> [THE PROBLEM]: Each line of the material below should be reproduced exactly.

________________

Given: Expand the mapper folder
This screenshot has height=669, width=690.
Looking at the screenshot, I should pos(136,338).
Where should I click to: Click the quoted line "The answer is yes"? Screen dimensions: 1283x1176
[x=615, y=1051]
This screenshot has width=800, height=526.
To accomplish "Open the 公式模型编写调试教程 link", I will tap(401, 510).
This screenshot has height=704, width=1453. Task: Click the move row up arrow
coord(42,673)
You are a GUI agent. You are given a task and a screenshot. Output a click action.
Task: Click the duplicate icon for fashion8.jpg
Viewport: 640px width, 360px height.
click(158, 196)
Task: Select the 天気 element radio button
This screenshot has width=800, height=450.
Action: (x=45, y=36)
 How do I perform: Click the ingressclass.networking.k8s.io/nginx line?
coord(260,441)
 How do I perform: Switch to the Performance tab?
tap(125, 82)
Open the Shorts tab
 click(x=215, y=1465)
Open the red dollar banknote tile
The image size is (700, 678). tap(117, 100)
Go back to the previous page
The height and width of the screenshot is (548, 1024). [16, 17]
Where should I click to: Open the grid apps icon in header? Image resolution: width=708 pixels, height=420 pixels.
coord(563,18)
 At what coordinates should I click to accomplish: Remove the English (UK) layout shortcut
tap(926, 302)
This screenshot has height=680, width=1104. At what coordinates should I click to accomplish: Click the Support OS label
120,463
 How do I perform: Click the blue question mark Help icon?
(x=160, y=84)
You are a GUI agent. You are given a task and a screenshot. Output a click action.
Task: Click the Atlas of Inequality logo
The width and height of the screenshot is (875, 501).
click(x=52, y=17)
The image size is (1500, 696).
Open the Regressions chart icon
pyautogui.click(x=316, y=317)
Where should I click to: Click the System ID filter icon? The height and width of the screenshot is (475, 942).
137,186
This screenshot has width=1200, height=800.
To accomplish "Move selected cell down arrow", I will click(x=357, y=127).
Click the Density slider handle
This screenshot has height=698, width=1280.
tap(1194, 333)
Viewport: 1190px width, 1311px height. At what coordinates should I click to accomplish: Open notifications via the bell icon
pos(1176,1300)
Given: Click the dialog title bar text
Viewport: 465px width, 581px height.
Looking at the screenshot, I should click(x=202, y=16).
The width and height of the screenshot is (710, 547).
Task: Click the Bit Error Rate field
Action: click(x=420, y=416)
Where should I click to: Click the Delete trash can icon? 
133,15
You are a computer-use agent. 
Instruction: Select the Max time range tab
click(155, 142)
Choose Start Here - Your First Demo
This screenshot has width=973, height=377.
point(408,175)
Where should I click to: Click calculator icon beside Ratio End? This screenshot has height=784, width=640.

________________

> [RESPONSE]:
Given: Expand the mapper folder
This screenshot has height=669, width=690.
Looking at the screenshot, I should pos(136,338).
Where should I click to: Click the quoted line "The answer is yes"? Screen dimensions: 1283x1176
[x=615, y=1051]
This screenshot has width=800, height=526.
To accomplish "Open the 公式模型编写调试教程 link", I will tap(401, 510).
This screenshot has height=704, width=1453. Task: Click the move row up arrow
coord(42,673)
You are a GUI agent. You are given a task and a screenshot. Output a click action.
Task: Click the duplicate icon for fashion8.jpg
Viewport: 640px width, 360px height.
click(158, 196)
Task: Select the 天気 element radio button
This screenshot has width=800, height=450.
Action: (x=45, y=36)
 How do I perform: Click the ingressclass.networking.k8s.io/nginx line?
coord(260,441)
 How do I perform: Switch to the Performance tab?
tap(125, 82)
Open the Shorts tab
 click(x=215, y=1465)
Open the red dollar banknote tile
The image size is (700, 678). tap(117, 100)
Go back to the previous page
The height and width of the screenshot is (548, 1024). [16, 17]
Where should I click to: Open the grid apps icon in header? Image resolution: width=708 pixels, height=420 pixels.
coord(563,18)
 At what coordinates should I click to accomplish: Remove the English (UK) layout shortcut
tap(926, 302)
This screenshot has height=680, width=1104. At what coordinates should I click to accomplish: Click the Support OS label
120,463
 How do I perform: Click the blue question mark Help icon?
(x=160, y=84)
You are a GUI agent. You are given a task and a screenshot. Output a click action.
Task: Click the Atlas of Inequality logo
The width and height of the screenshot is (875, 501).
click(x=52, y=17)
The image size is (1500, 696).
Open the Regressions chart icon
pyautogui.click(x=316, y=317)
Where should I click to: Click the System ID filter icon? The height and width of the screenshot is (475, 942).
137,186
This screenshot has width=1200, height=800.
To accomplish "Move selected cell down arrow", I will click(x=357, y=127).
Click the Density slider handle
This screenshot has height=698, width=1280.
tap(1194, 333)
Viewport: 1190px width, 1311px height. At what coordinates should I click to accomplish: Open notifications via the bell icon
pos(1176,1300)
Given: Click the dialog title bar text
Viewport: 465px width, 581px height.
Looking at the screenshot, I should click(x=202, y=16).
The width and height of the screenshot is (710, 547).
Task: Click the Bit Error Rate field
Action: click(x=420, y=416)
Where should I click to: Click the Delete trash can icon? 
133,15
You are a computer-use agent. 
Instruction: Select the Max time range tab
click(155, 142)
Choose Start Here - Your First Demo
This screenshot has width=973, height=377.
point(408,175)
Where should I click to: Click calculator icon beside Ratio End? This screenshot has height=784, width=640.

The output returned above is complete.